What to produce ->
Leaving out all pictures, write out word for word the lines from the one containing "Eat (110, 2139)" to the end of the data below.

Record extracts ->
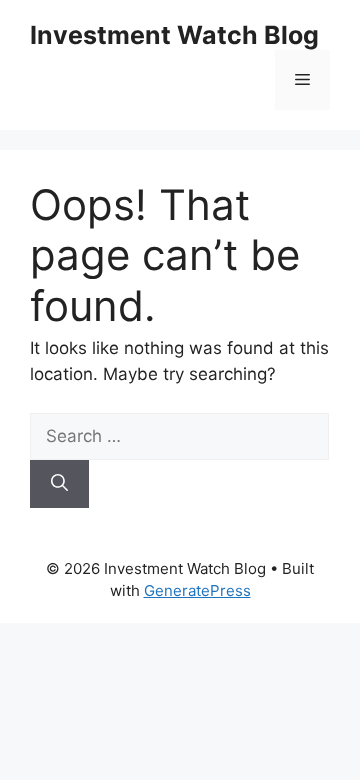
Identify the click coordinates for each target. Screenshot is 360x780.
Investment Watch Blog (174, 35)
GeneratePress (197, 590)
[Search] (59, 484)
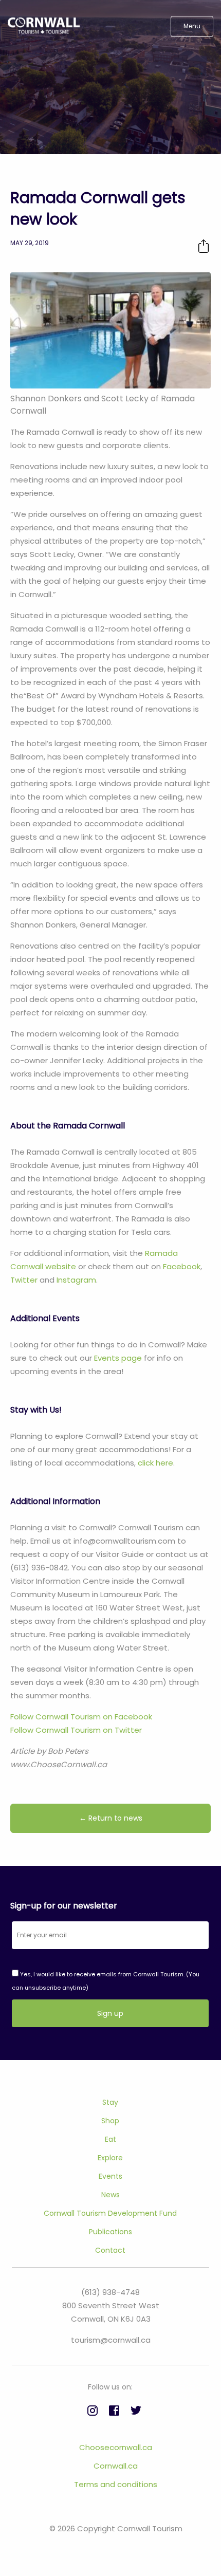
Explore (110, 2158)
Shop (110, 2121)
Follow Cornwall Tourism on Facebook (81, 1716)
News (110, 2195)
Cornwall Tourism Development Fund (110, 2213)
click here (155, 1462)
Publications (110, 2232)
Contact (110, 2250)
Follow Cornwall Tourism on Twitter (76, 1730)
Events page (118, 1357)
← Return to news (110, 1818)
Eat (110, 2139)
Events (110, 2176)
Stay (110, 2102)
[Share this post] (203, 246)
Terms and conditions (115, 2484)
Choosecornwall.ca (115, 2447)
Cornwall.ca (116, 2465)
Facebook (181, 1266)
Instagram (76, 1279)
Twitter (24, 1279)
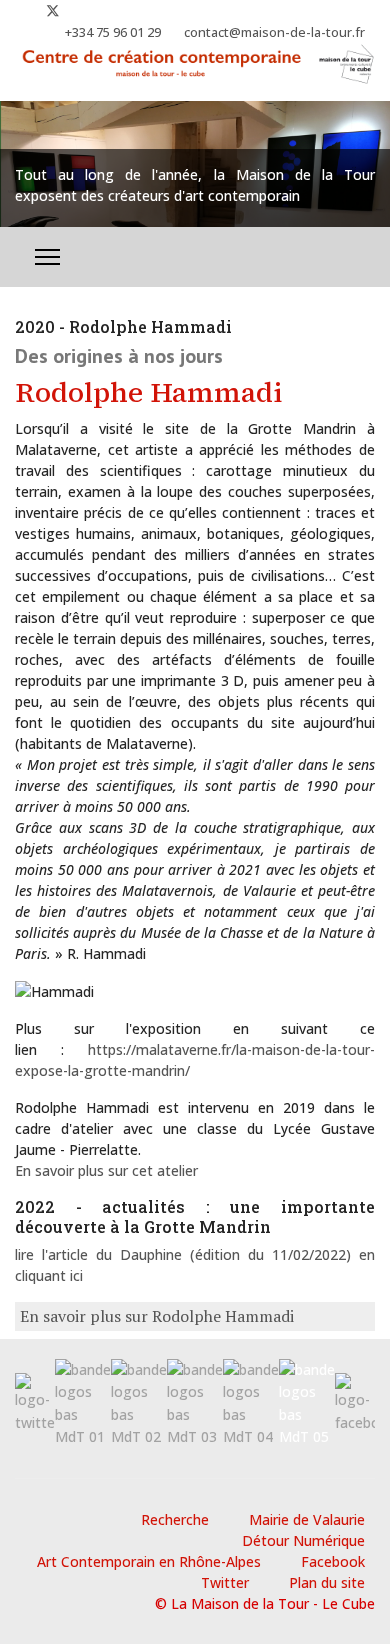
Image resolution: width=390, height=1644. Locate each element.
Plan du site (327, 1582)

Reply to the task ->
Eat (110, 2139)
Events (110, 2176)
Stay (110, 2102)
[Share this post] (203, 246)
Terms and conditions (115, 2484)
Choosecornwall.ca (115, 2447)
Cornwall.ca (116, 2465)
Facebook (181, 1266)
Instagram (76, 1279)
Twitter (24, 1279)
Image resolution: width=390, height=1644. Locate each element.
Plan du site (327, 1582)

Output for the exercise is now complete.